→ **What is required**
Whatever appears in the records apart from pictures must be reproduced exactly.
+++ Provided data +++
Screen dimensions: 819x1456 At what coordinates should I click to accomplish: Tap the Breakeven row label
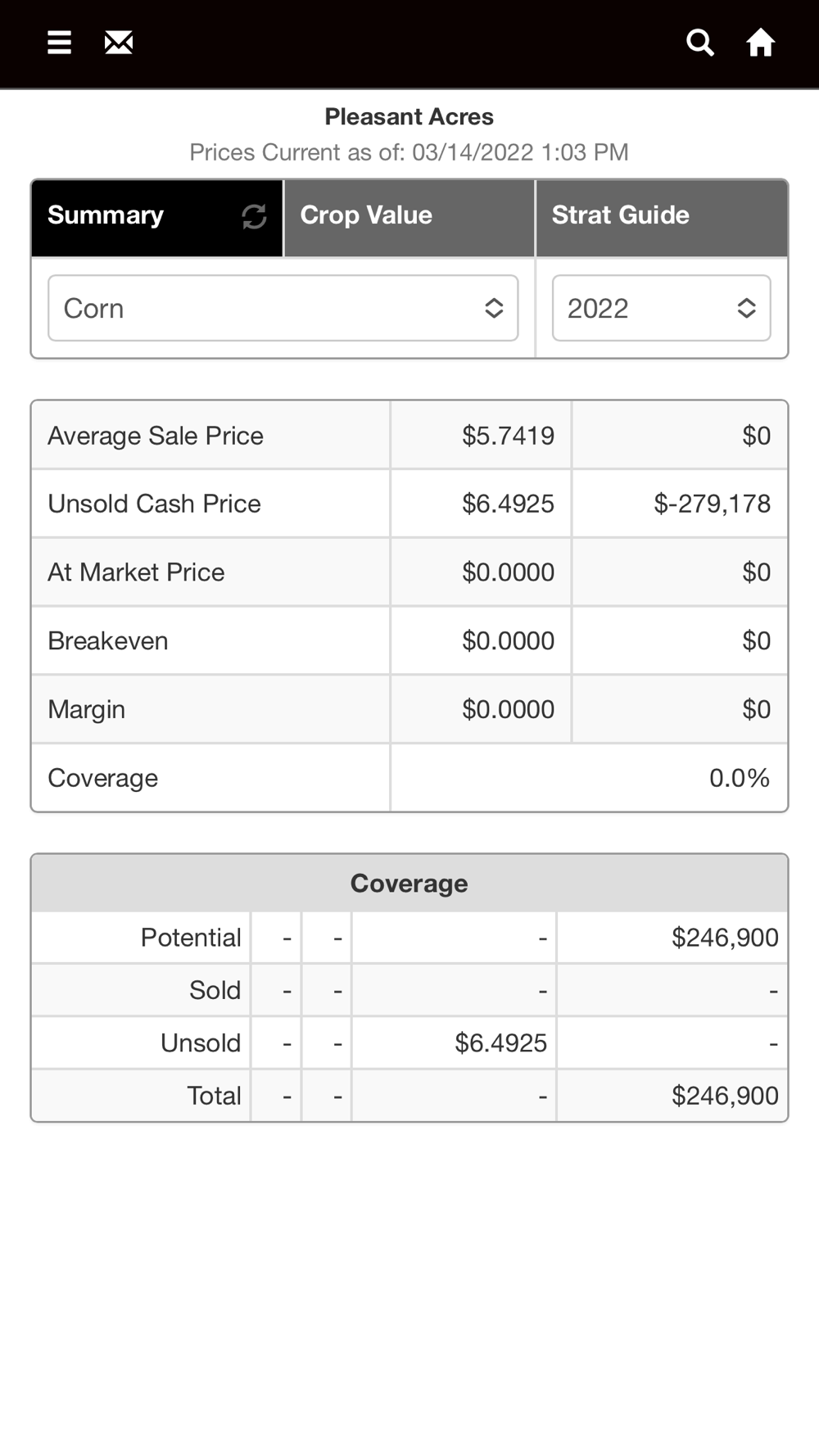108,641
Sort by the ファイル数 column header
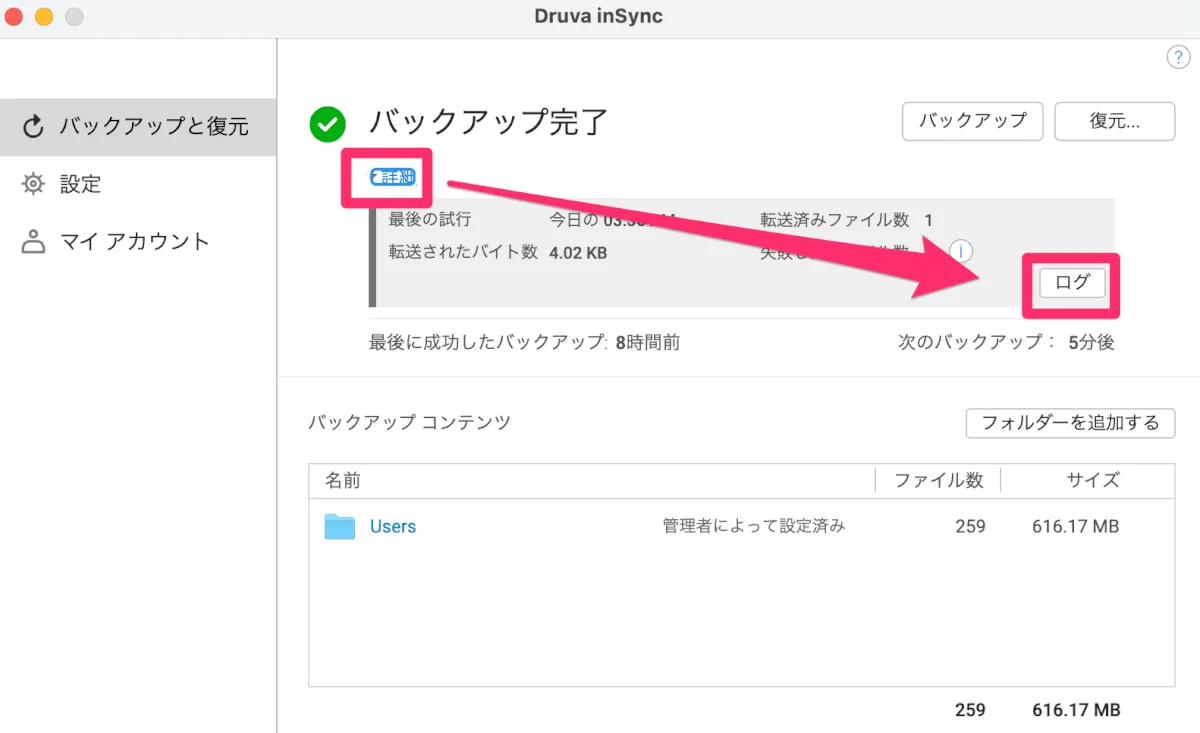This screenshot has height=733, width=1200. 938,481
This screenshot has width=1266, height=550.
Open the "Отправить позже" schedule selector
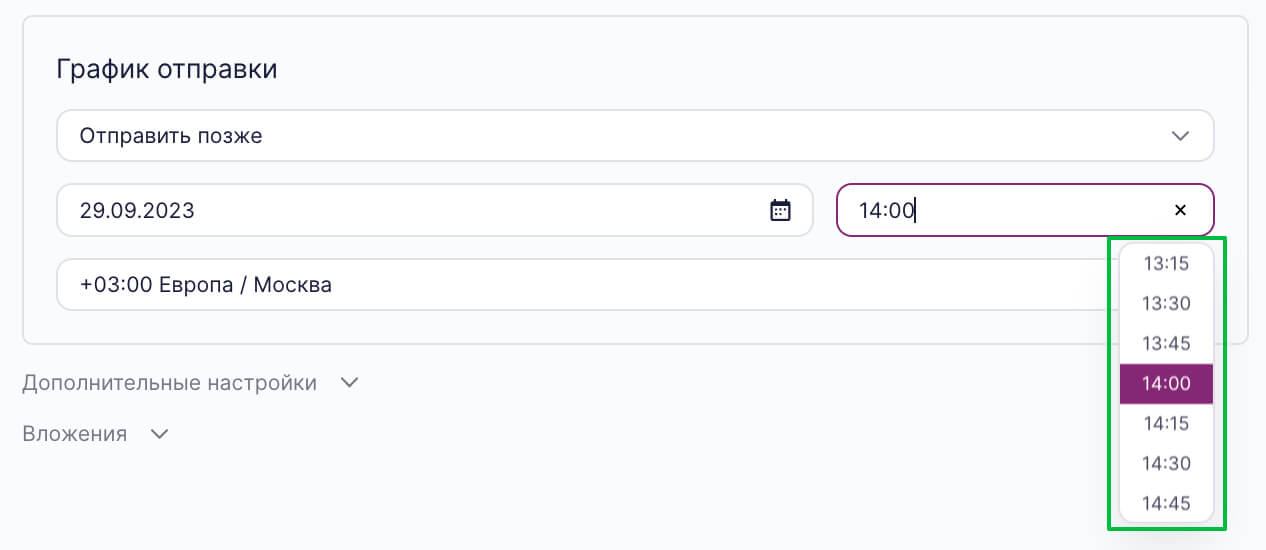click(x=635, y=136)
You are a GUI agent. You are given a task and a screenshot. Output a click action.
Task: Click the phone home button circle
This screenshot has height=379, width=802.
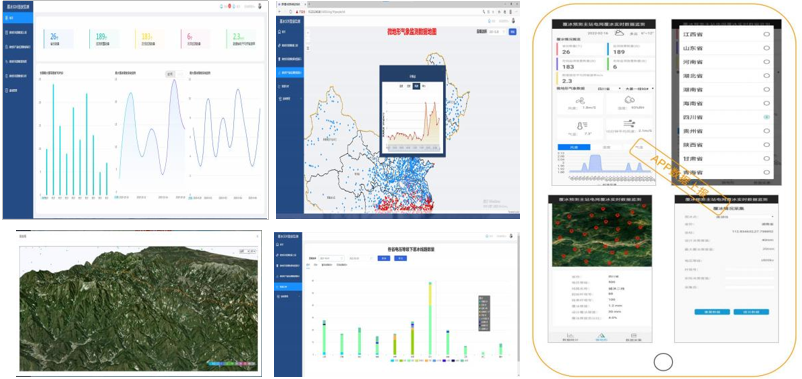(663, 362)
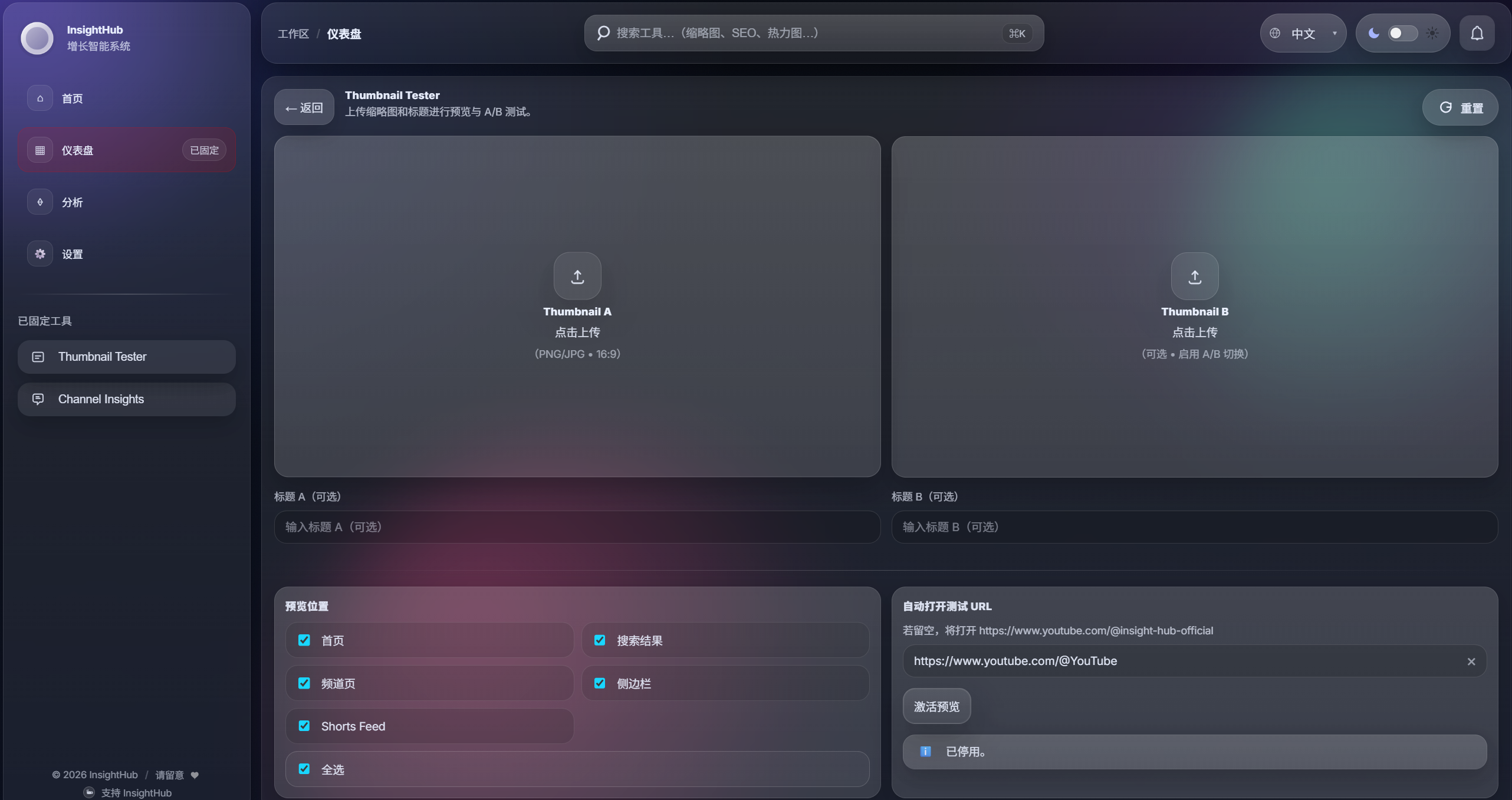This screenshot has height=800, width=1512.
Task: Click the notification bell icon
Action: (1477, 33)
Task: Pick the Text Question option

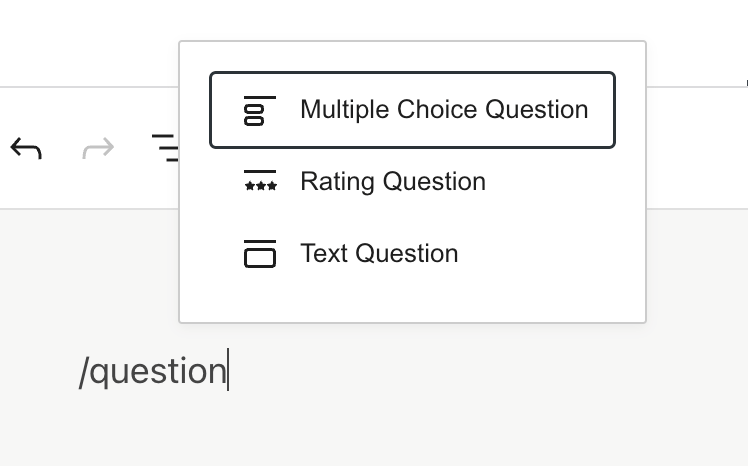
+++
→ **Response to this exercise**
Screen dimensions: 819x1456 At what coordinates should I click to accomplish: Tap the Breakeven row label
108,641
Sort by the ファイル数 column header
This screenshot has height=733, width=1200. 938,481
This screenshot has width=1266, height=550.
Open the "Отправить позже" schedule selector
click(x=635, y=136)
You are a GUI agent. You are given a task and a screenshot. Output a click action.
Task: Click the phone home button circle
This screenshot has height=379, width=802.
(663, 362)
This screenshot has height=800, width=1512.
Task: Click the notification bell icon
Action: (1477, 33)
Task: Pick the Text Question option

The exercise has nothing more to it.